*** Passage to read ***

Researchers double up against breast cancer

Even though identical twins have identical genomes, they can get different diseases at different times. This is because of non-genetic (epigenetic) changes to their DNA, and these could be used as breast cancer biomarkers, according to research in the journal Carcinogenesis. Early diagnosis and treatment, or even preventive treatment, can make a major difference in the outcomes for breast cancer patients.

When identical twins do not get the same disease at the same time, this is known as "twin discordance." To find out whether this could lead to an epigenetic biomarker for breast cancer, researchers from Bellvitge Biomedical Research Institute (IDIBELL) in Spain looked for epigenetic changes in the blood of 36 pairs of twins, each containing one who had developed breast cancer, and one who had not. Epigenetic changes, including extra methyl groups stuck onto the DNA, act as switches, turning protein production on or off.

*** End of Passage to read ***
*** Record excerpts ***

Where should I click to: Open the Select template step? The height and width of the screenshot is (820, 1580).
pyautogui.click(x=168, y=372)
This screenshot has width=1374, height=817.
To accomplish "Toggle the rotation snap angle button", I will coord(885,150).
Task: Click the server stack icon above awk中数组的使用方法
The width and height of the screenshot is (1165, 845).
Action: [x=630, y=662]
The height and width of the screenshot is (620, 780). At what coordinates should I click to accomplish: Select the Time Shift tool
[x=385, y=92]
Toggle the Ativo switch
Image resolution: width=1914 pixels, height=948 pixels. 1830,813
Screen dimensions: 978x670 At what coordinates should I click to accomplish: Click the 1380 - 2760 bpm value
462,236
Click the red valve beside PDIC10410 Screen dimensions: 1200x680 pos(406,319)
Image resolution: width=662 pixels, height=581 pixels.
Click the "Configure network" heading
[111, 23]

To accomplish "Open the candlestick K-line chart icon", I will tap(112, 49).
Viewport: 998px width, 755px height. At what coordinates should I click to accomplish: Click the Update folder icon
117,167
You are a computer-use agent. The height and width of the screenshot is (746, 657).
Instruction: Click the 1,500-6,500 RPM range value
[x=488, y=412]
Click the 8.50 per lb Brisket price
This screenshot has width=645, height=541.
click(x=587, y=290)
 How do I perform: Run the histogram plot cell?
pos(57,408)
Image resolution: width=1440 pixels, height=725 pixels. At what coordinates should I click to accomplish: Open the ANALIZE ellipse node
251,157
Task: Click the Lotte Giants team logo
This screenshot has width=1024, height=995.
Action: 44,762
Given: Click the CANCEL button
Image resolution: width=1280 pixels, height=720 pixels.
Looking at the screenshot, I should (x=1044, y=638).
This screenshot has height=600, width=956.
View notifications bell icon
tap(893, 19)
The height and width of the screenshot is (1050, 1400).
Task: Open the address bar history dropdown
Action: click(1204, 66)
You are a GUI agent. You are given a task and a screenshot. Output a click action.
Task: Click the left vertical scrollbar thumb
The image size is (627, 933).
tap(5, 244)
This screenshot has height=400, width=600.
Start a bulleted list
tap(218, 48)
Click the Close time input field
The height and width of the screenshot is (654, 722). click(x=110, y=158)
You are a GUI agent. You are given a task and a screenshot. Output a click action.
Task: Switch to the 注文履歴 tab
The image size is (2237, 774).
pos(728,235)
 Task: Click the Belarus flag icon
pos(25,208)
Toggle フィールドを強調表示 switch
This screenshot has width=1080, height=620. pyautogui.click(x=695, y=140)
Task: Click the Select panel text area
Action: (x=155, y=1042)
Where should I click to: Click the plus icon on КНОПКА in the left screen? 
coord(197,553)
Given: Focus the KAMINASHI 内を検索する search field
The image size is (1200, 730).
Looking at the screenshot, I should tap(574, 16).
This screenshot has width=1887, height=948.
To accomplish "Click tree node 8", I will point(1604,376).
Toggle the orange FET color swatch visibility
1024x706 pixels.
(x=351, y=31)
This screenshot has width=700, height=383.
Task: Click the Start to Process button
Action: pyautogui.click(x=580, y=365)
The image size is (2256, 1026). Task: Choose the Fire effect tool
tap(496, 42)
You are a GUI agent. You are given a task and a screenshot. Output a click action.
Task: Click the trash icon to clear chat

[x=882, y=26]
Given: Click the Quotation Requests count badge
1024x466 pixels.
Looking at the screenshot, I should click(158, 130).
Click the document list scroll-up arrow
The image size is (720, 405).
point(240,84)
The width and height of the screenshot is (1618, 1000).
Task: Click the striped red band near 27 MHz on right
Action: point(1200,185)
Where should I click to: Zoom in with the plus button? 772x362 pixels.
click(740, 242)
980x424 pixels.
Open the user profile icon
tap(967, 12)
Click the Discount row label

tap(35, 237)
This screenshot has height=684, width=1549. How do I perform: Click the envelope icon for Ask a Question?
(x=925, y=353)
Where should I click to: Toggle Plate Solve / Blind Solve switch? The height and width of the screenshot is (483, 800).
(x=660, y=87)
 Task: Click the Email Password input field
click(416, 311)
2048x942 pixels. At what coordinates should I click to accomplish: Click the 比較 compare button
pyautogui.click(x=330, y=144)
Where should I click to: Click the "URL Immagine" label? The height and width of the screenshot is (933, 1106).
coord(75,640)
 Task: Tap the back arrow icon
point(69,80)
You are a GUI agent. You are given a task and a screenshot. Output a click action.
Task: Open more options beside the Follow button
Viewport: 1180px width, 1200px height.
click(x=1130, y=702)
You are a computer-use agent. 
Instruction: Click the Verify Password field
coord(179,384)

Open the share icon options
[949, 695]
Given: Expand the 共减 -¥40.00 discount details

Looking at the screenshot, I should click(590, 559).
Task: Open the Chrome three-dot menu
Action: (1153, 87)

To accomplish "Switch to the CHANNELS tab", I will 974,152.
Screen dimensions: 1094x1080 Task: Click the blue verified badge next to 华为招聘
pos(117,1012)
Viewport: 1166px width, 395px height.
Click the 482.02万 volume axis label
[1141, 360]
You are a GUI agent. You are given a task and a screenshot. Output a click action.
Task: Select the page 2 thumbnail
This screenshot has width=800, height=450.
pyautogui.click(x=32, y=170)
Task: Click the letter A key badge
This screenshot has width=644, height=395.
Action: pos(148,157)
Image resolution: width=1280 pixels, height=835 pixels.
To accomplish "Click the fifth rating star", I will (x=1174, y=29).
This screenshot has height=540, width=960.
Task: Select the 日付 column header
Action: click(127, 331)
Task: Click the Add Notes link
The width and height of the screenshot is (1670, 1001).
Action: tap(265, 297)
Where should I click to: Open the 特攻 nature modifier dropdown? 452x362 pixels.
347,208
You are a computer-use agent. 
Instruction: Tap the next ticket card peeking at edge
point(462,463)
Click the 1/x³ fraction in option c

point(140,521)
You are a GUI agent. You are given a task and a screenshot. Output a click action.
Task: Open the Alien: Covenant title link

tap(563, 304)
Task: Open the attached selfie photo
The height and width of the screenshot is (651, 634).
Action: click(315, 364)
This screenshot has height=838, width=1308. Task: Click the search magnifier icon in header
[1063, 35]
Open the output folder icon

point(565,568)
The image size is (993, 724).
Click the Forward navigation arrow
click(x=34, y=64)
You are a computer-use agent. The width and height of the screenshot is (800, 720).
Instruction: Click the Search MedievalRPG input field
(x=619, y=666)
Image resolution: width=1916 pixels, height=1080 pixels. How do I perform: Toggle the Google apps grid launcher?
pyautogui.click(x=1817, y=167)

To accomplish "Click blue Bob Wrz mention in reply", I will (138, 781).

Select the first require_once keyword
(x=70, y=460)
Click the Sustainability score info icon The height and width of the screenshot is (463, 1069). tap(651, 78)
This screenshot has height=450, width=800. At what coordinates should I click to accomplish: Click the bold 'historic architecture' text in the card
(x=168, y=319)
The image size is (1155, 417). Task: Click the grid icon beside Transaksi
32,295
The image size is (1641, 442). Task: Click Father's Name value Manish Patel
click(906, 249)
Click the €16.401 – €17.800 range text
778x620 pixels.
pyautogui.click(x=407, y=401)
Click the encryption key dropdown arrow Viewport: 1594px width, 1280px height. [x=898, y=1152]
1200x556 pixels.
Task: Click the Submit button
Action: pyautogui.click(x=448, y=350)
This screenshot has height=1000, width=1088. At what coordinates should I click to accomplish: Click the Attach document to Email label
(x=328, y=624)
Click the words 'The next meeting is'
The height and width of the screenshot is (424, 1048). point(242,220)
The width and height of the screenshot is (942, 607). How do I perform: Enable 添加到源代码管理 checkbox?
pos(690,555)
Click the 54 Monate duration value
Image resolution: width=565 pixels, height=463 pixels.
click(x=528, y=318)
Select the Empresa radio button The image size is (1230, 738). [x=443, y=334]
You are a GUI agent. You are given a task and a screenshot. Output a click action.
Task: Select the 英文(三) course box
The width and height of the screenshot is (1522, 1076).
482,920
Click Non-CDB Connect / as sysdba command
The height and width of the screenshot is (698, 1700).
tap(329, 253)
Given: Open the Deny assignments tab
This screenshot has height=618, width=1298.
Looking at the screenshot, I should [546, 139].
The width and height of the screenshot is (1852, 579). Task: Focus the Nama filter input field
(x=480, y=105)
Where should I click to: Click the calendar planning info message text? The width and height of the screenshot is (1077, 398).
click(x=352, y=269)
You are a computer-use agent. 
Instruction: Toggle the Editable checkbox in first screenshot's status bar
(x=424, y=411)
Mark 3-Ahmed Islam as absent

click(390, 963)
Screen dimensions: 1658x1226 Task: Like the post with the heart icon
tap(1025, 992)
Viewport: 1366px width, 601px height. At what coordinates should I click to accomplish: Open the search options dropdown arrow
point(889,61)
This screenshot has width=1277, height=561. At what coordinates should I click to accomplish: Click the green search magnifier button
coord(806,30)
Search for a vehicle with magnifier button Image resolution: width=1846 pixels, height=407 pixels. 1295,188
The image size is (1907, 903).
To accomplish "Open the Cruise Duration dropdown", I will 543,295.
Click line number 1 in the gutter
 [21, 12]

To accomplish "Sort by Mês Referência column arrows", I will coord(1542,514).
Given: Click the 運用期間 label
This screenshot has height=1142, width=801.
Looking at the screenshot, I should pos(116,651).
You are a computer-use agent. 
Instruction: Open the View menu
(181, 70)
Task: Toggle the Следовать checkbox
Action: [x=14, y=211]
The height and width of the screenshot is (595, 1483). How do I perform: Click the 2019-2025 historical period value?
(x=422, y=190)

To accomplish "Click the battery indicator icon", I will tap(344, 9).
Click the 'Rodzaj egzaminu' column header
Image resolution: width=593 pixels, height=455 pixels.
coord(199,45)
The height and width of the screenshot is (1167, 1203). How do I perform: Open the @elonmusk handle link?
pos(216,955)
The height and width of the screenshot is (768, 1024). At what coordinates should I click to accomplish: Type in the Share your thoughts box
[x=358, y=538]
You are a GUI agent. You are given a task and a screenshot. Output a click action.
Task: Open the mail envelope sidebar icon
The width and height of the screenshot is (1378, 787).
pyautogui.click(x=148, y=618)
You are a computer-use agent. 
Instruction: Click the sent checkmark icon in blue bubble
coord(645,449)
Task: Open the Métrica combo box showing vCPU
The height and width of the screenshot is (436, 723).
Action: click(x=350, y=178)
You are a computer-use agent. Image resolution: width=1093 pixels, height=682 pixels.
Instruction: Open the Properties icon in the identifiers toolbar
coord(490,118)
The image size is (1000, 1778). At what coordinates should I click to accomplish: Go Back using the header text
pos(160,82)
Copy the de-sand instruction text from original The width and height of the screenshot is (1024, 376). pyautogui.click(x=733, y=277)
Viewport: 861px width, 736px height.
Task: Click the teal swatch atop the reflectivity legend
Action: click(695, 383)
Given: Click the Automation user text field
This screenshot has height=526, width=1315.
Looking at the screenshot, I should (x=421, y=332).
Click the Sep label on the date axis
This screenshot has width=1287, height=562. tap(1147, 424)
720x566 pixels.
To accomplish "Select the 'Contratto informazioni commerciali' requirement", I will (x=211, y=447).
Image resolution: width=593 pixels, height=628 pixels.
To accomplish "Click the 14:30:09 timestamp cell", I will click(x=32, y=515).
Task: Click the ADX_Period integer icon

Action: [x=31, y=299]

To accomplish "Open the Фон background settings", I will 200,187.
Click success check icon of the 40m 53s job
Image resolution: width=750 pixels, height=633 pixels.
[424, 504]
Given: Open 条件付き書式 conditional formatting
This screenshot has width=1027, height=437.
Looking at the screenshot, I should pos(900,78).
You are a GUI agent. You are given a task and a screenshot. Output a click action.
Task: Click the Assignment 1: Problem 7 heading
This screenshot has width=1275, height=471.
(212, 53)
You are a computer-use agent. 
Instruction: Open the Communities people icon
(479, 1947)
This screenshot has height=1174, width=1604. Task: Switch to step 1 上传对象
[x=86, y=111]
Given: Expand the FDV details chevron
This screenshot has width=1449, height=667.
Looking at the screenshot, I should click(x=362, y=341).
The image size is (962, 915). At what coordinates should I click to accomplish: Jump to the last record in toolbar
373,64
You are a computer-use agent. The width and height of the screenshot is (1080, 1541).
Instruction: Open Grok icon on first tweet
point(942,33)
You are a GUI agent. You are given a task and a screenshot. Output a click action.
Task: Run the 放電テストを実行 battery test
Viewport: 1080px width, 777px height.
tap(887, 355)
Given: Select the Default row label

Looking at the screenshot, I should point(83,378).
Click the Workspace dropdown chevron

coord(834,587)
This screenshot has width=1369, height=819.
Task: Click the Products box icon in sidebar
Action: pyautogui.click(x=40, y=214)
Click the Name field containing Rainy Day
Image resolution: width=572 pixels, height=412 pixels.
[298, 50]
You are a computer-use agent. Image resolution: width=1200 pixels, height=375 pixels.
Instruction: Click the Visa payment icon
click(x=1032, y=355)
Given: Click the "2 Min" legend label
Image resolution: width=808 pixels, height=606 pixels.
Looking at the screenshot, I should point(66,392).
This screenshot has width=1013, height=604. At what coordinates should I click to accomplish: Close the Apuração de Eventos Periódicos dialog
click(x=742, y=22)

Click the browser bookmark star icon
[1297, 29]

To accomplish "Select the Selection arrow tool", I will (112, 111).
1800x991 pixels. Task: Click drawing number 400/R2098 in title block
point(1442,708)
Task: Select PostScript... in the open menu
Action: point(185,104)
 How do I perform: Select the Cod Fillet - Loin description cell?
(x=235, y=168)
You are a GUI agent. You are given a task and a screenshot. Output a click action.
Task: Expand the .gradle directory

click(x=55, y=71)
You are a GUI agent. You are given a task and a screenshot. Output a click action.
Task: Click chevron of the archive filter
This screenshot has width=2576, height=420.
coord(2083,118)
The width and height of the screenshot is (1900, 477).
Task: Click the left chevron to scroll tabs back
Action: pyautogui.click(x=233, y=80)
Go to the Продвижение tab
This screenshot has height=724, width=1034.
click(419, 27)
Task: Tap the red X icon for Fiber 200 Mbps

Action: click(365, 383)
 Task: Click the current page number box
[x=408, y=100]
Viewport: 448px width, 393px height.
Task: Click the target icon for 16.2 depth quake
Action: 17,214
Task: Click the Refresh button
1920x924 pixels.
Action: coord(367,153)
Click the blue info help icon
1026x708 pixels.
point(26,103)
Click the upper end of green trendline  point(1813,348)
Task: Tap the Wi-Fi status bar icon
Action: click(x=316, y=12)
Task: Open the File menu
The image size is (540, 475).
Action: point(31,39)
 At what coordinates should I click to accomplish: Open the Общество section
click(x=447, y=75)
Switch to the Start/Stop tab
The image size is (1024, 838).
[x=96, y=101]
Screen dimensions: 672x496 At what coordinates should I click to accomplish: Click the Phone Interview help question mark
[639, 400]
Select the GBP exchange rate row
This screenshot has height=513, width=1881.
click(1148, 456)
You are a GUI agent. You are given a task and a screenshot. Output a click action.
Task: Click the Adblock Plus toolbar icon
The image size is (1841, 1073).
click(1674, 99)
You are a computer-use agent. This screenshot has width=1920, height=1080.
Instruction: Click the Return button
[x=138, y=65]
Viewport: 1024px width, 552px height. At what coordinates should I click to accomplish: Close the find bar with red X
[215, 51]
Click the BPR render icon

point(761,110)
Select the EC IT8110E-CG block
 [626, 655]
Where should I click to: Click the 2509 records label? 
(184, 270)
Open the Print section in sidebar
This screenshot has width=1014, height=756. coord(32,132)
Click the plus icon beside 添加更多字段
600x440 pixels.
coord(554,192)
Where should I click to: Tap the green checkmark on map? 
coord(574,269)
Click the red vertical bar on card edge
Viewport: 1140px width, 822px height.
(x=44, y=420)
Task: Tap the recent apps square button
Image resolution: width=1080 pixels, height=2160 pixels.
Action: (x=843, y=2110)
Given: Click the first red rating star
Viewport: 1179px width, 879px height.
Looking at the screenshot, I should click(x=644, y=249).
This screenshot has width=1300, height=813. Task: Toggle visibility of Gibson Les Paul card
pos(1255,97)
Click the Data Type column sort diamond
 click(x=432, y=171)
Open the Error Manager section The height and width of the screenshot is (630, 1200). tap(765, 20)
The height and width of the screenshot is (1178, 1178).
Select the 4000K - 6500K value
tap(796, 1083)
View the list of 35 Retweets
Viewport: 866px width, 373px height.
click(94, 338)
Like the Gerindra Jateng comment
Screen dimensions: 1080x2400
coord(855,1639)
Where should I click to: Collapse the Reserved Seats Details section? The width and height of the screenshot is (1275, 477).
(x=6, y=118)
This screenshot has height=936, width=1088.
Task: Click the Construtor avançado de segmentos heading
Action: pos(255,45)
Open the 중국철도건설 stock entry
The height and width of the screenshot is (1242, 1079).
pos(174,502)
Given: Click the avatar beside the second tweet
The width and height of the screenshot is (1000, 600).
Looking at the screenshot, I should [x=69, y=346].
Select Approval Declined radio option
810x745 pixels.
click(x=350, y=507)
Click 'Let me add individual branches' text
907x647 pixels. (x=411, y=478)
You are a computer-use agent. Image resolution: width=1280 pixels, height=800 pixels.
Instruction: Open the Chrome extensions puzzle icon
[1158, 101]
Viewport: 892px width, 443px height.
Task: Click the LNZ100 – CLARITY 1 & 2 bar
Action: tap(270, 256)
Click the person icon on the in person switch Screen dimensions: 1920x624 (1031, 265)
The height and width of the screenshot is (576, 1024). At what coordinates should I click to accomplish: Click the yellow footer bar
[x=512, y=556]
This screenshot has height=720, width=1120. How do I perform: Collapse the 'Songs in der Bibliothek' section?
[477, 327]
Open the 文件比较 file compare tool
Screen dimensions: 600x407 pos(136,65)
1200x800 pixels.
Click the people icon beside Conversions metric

*** End of Record excerpts ***

=== Required tasks ===
A - Update the breast cancer twin study article, starting with "When identical twins" and going on through "production on or off.", with "blood" replaced by "saliva".
B - Summarize the breast cancer twin study article in two sentences.
C - Pick up the breast cancer twin study article after its last sentence and continue it.

=== Per-task outputs ===
A -
When identical twins do not get the same disease at the same time, this is known as "twin discordance." To find out whether this could lead to an epigenetic biomarker for breast cancer, researchers from Bellvitge Biomedical Research Institute (IDIBELL) in Spain looked for epigenetic changes in the saliva of 36 pairs of twins, each containing one who had developed breast cancer, and one who had not. Epigenetic changes, including extra methyl groups stuck onto the DNA, act as switches, turning protein production on or off.

B - Identical twins share the same genome but can develop different diseases at different times because of epigenetic changes to their DNA, and research in the journal Carcinogenesis suggests these changes could serve as breast cancer biomarkers. Researchers from the Bellvitge Biomedical Research Institute (IDIBELL) in Spain looked for epigenetic changes in the blood of 36 pairs of twins in which one twin had developed breast cancer and the other had not.

C -
They found high levels of extra methyl groups around the gene for a protein called DOK7 in the twins with breast cancer, and this could be seen a few years before clinical diagnosis, suggesting that it could be used as a blood-based biomarker for the risk or early diagnosis of the disease.

The next step is to look more closely at the DOK7 gene, to find out more about its role, explains Dr. Manel Esteller, the research coordinator: "We believe it is a regulator of tyrosine kinases, an anti-tumor drug target already used for the treatment of breast cancer. If DOK7 performs this function, new studies to test drugs with tumor chemopreventive effects in breast cancer could be planned in the future."